The first half of the book is a bit slow as the author sets the stage and the backstory, but it is a necessary element for the second half of the book which is well worth the effort. I encourage readers to stick with it. Weinberg writes from a very neutral perspective. He leaves it to the reader to speculate and connect the dots and there are lots of dots on which to speculate.
What was most disturbing for me was the role of the RCMP security services in spying on and disrupting legitimate and lawful political activity. Weinberg is quick to point out that there is a distinction between policing and security services. The RCMP security services, he said, was founded to target communists in the era of the Cold War. In fact, authorities cited “national security” to absolve RCMP officers of all criminal wrong doing in spite of their being no charge, evidence, or even a hint that Praxis or its activists were engaged in any activity that even remotely threatened the security of the country.

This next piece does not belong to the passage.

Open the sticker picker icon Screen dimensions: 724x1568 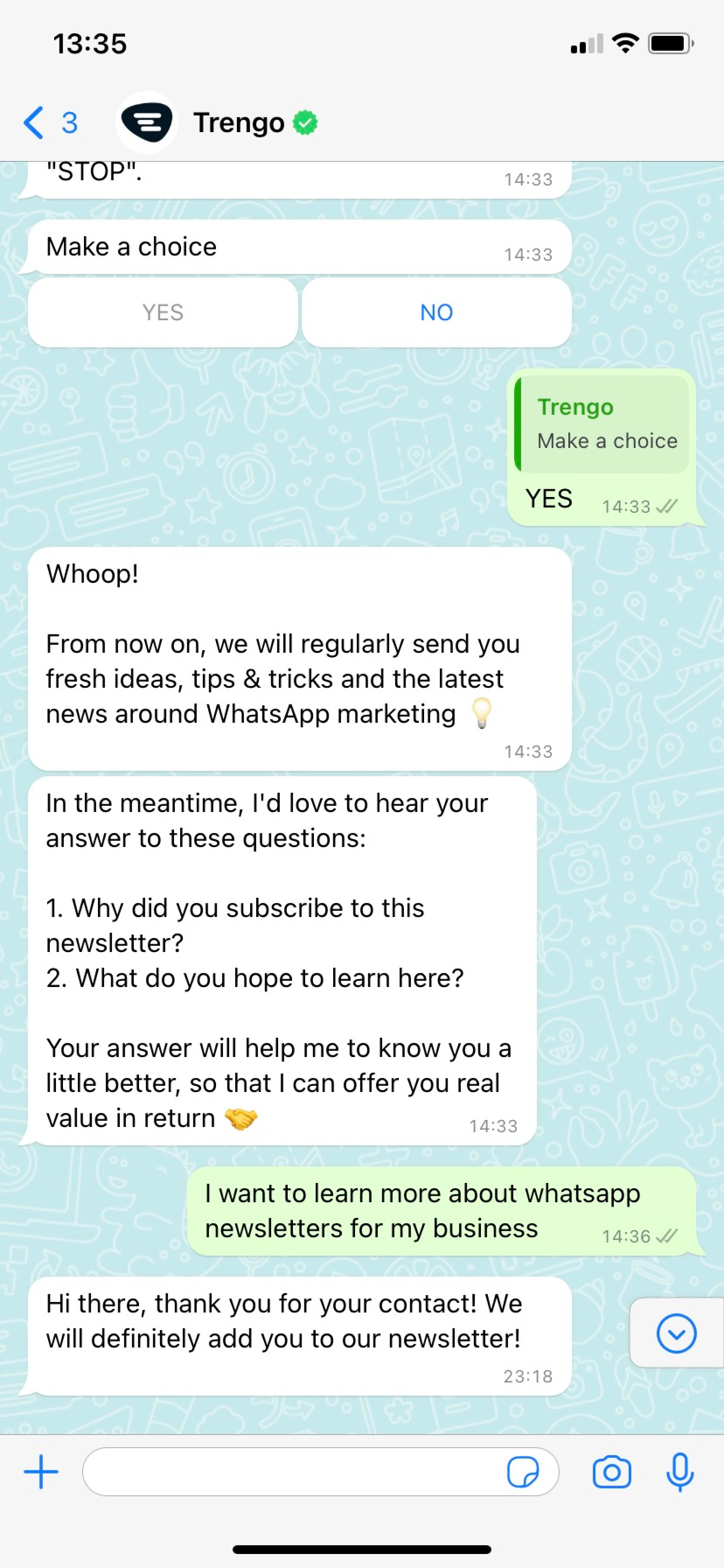coord(522,1472)
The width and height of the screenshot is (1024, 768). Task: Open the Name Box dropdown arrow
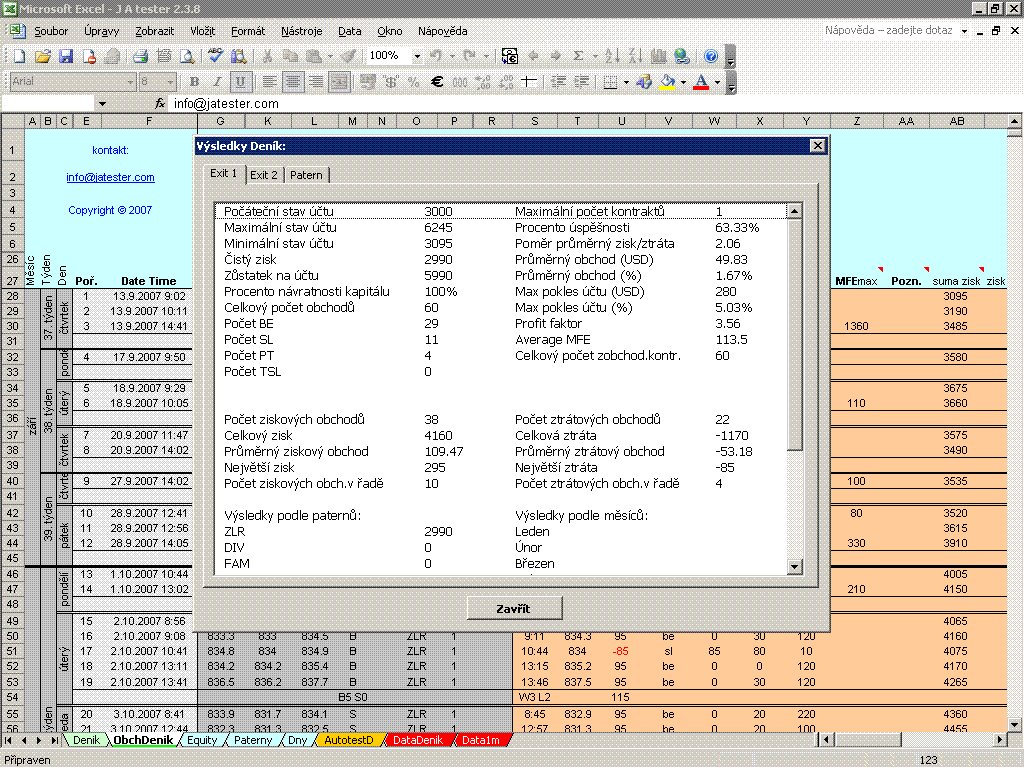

In separating security services from the RCMP and establishing CSIS, “subversion” was eliminated from the mandate of the new organization created in 1984 as was “disrupting” political activities. However, the Harper government with Bill C-51 again empowered CSIS to disrupt “threats”. It has since been reported that CSIS has targeted Indigenous peoples and environmentalists engaged in political activism against oil and gas infrastructure including sharing intelligence with corporations. While it is argued that CSIS is subject to obtaining warrants and oversight, again, there is little reason to believe that warrants won’t be rubber stamped or that oversight will remedy violations of civil and human rights. The people who absolved the RCMP Security Services of criminal acts were, in fact, the oversight of the day. There is an old saying that it is better to ask forgiveness than permission and the record is that security services are always forgiven. Even in the case of Maher Arar, and others, who were rendered to Syria to be tortured, no person has been held accountable, even though there was “troubling questions about the role of Canadian officials”. If torture doesn’t meet the bar for accountability, what does?
On one hand, as we face down rising inequality, a national housing crisis, and catastrophic climate change, politicians and media commentators will remind us that participation in the political process is the mechanism by which change is won. On the other hand, Paul Weinberg’s book reminds us that political activism is viewed as a threat by much more powerful and secretive actors with little accountability.
Weinberg will be launching his book in Hamilton on December 12th, just in time for Christmas, at Merk’s Snackbar and the book will be available at The City and The City Books. Come out and meet the author. Dark glasses, fedora, and overcoat are optional.